Reproduce, exactly and in full, only the lines below from the one containing "Open the hamburger menu in title bar" through the one containing "You are a computer-use agent. The".

:: Stored data entries ::
--- START ---

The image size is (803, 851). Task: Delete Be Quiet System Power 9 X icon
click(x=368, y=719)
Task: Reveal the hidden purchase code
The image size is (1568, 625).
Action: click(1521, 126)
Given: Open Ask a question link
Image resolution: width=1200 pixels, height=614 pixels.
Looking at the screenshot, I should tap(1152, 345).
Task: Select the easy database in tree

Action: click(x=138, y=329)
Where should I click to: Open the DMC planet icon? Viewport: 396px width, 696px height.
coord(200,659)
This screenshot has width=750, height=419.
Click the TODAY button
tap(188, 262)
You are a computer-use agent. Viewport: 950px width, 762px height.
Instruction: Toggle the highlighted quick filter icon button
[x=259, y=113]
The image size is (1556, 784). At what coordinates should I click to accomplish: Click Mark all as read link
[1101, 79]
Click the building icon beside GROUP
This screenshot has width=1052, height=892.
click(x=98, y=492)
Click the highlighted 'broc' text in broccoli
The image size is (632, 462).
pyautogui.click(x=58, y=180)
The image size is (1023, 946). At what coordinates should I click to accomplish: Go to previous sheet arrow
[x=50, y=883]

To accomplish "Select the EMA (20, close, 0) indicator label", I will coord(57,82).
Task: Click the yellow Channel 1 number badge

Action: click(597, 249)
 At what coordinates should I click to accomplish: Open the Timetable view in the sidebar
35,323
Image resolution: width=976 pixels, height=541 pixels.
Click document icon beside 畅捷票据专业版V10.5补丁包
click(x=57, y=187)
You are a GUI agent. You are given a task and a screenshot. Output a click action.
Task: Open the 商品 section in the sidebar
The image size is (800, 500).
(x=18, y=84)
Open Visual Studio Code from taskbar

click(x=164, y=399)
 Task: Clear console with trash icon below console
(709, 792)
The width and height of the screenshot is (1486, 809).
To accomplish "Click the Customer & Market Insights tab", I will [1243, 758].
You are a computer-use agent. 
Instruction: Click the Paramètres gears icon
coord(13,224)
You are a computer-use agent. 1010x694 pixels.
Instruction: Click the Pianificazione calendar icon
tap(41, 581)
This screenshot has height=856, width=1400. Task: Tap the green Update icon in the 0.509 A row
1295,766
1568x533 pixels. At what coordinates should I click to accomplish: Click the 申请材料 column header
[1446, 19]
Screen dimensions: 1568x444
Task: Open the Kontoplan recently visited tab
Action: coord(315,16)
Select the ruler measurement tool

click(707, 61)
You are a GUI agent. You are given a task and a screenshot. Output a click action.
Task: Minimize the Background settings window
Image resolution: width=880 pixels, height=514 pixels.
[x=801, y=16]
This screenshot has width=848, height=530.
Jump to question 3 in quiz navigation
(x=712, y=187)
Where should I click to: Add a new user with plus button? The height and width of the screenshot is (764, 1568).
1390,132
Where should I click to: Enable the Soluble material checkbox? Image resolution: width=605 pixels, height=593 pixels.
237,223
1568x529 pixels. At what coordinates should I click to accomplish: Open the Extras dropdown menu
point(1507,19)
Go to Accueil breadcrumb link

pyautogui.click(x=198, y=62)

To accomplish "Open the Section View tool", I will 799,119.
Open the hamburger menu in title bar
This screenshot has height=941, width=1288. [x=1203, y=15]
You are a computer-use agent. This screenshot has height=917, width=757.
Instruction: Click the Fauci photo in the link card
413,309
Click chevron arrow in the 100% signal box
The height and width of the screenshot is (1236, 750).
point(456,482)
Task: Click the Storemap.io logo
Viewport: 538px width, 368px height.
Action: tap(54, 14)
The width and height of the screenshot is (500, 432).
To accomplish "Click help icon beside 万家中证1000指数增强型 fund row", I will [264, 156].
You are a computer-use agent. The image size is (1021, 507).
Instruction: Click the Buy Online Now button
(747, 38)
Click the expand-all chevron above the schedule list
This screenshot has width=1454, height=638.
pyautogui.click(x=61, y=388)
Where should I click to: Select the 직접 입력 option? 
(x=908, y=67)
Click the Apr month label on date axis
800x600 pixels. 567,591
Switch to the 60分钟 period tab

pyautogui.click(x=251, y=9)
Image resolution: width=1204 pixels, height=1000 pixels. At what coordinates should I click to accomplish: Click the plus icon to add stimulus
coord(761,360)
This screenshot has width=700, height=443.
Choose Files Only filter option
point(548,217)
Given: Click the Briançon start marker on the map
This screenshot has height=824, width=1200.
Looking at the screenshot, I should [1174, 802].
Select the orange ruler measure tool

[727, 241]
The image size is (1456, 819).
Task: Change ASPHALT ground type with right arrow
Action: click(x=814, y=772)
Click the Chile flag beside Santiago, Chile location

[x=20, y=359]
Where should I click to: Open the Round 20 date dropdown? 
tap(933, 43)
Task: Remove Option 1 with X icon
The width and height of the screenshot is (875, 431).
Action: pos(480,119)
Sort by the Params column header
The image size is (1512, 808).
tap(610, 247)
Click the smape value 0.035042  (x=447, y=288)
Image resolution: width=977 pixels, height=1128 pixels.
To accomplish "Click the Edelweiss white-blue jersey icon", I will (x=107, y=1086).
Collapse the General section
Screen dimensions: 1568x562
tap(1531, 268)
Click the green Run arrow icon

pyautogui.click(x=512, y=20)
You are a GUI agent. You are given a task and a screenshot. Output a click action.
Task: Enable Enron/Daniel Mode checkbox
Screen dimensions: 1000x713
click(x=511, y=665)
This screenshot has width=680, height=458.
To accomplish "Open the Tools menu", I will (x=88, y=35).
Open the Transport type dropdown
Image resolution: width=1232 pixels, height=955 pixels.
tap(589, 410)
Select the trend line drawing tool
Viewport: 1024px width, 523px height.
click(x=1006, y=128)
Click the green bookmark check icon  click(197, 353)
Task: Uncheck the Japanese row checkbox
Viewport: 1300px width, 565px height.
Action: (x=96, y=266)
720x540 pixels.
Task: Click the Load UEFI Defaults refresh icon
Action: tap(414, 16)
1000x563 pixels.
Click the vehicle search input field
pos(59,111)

--- END ---

:: Result for this task ::
Open the hamburger menu in title bar
This screenshot has height=941, width=1288. [x=1203, y=15]
You are a computer-use agent. This screenshot has height=917, width=757.
Instruction: Click the Fauci photo in the link card
413,309
Click chevron arrow in the 100% signal box
The height and width of the screenshot is (1236, 750).
point(456,482)
Task: Click the Storemap.io logo
Viewport: 538px width, 368px height.
Action: tap(54, 14)
The width and height of the screenshot is (500, 432).
To accomplish "Click help icon beside 万家中证1000指数增强型 fund row", I will [264, 156].
You are a computer-use agent. The image size is (1021, 507).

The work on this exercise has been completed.